Internet censorship has become a dishonorable trademark for authoritarian governments around the world, although efforts exist to combat this practice and strengthen fundamental rights such as access to information and freedom of speech. However, information security specialists mention that this is a career led by authoritarian regimes, as censorship tools are becoming more sophisticated and opponents of this practice must find ways to avoid censorship manually, which puts them at great disadvantage.
Although the picture is bleak, it’s not all bad news. A research by experts from the University of Maryland has led to the development of Geneva (the short form of saying Genetic Evasion), a machine learning tool to combat Internet censorship.
After being tested in regions where Internet censorship is common (such as China, Kazakhstan or India), this tool found multiple ways to evade censorship, exploiting some loops in the logic of tools used by governments thanks to the discovery of some flaws that, according to information security experts, would be impossible to discover using manual methods.
Dave Levin, professor of computer science and research director, believes Geneva will be instrumental in matching the race against online censorship imposed by authoritarian governments: “These advances will enable freedom of expression and completely open communications to millions of users who are not allowed to access much of the information on the Internet right now,” says the expert.
As mentioned in the document, all information circulating on the Internet is divided into data packets and reassembled by senders and receivers. Internet censorship mechanisms work by monitoring data packets sent during an Internet search. These tools block requests that include keywords or domain names set by authoritarian governments.
According to information security experts, Geneva is able to modify the way data packages are split and reassembled, thus the censorship tool will not be able to recognize prohibited words or domain names and block the connection.
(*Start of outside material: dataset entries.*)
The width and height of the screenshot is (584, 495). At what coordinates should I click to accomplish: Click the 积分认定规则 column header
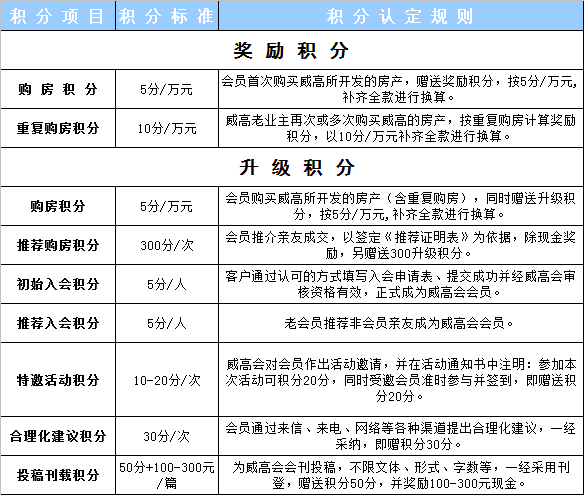pos(400,16)
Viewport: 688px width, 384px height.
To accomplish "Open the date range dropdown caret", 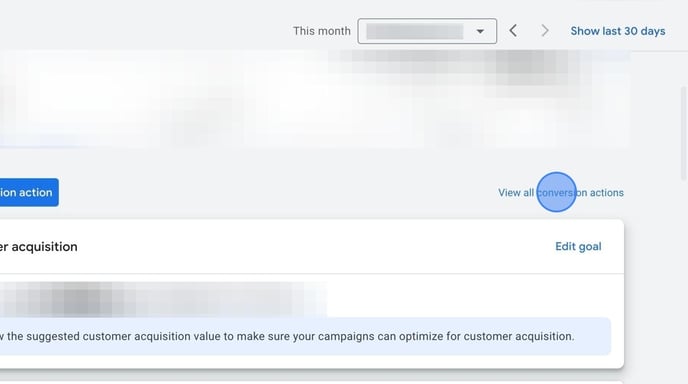I will click(x=480, y=31).
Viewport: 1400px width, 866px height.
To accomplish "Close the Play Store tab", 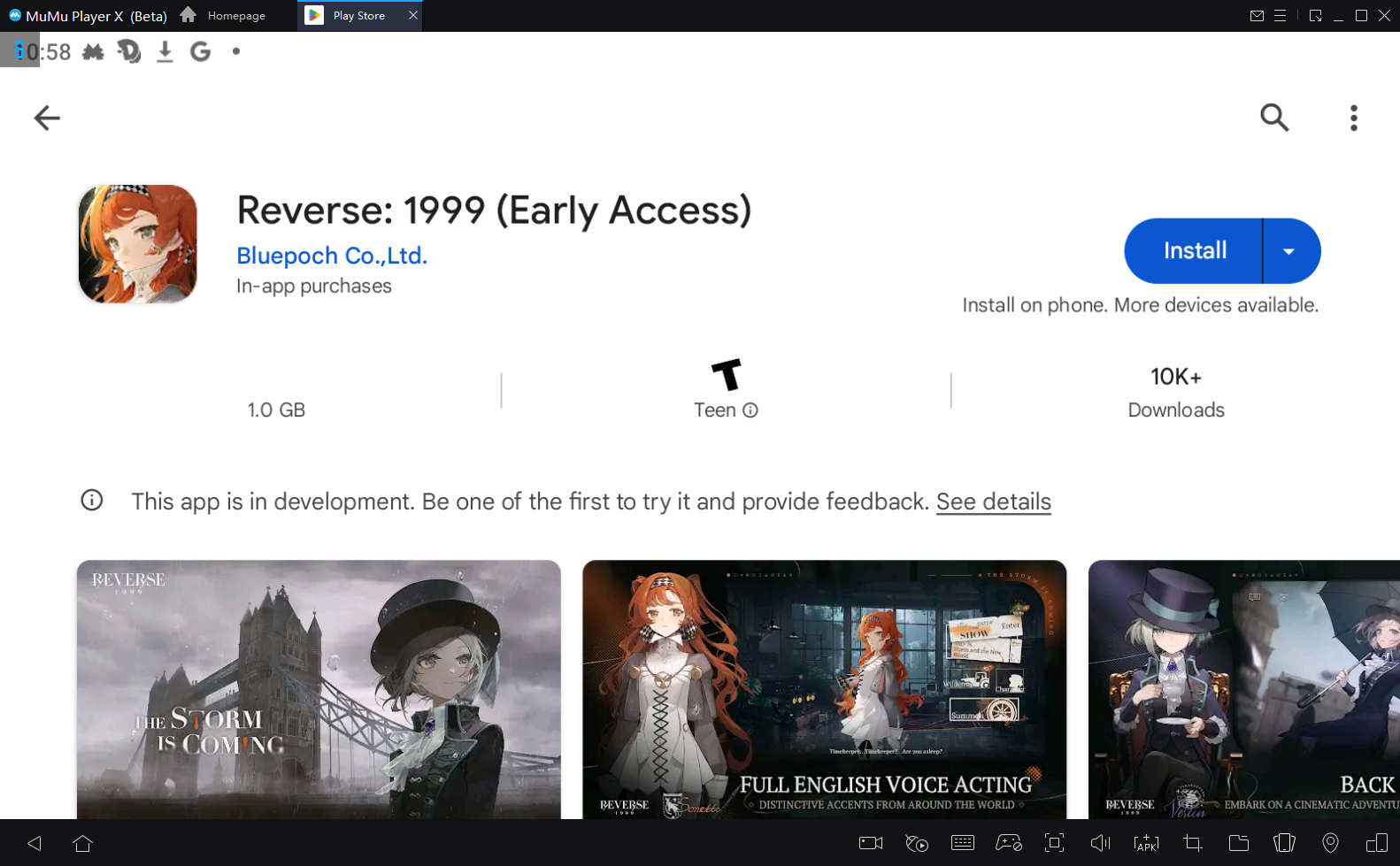I will click(413, 16).
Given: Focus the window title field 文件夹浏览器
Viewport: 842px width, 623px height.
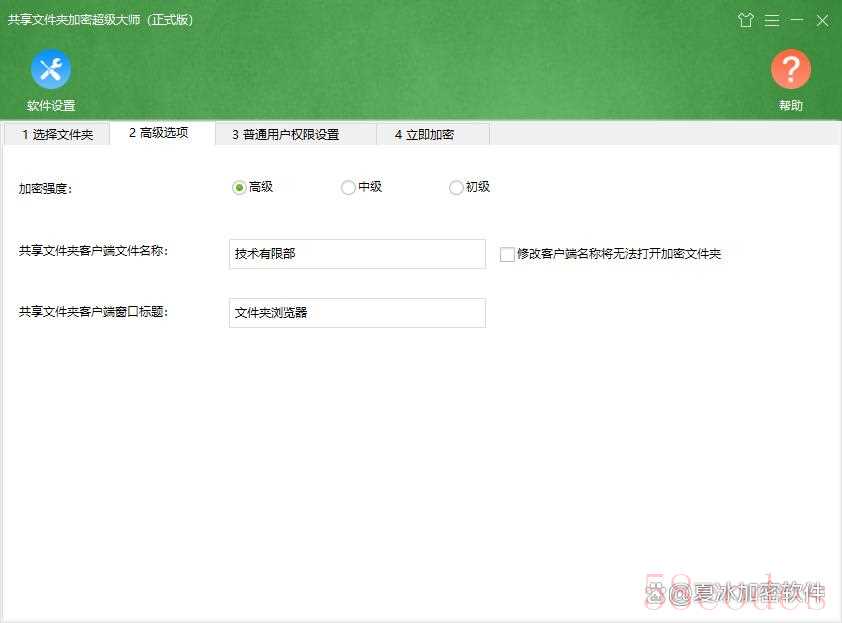Looking at the screenshot, I should 356,313.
Its developers call Geneva a “genetic algorithm”, a form of artificial intelligence developed to work in the background in any conventional browser. “Like many biological systems, Geneva develops sets of instructions from code snippets that work as genetic material capable of changing to divide, regroup, and send data packets on the Internet.
Geneva is able to develop its genetic code using successive attempts, also known as generations. In each generation, Geneva maintains the best-functioning instructions for evading censorship and getting rid of the rest, mutating strategies and adding and removing random instructions to find the best way to bypass request-blocking software and websites in a relatively short time.
Levin’s team tested this tool in a lab against some fake censorship software, discovering that Geneva was able to identify virtually all package manipulation strategies used by these variants of test software.
Then it was time to try Geneva in a real environment. To do this, the developers ran the tool on a conventional (unmodified) Google Chrome machine in China. Thanks to Geneva, the user of this computer was able to browse without censorship using some keywords identified by the Chinese government (such as Tiananmen Square). The tool was also successfully analyzed in India (where URL names are blocked) and in Kazakhstan (where the government spy social media pages).
According to information security specialists from the International Institute of Cyber Security (IICS), this research, together with the Geneva code, will be published in the future for the benefit of the inhabitants of these regions where communications are affected by government censorship. One possible way to enhance the scope of this tool is to implement it on the computer that supplies the blocked content instead of that of the user, although this is only a theory for now.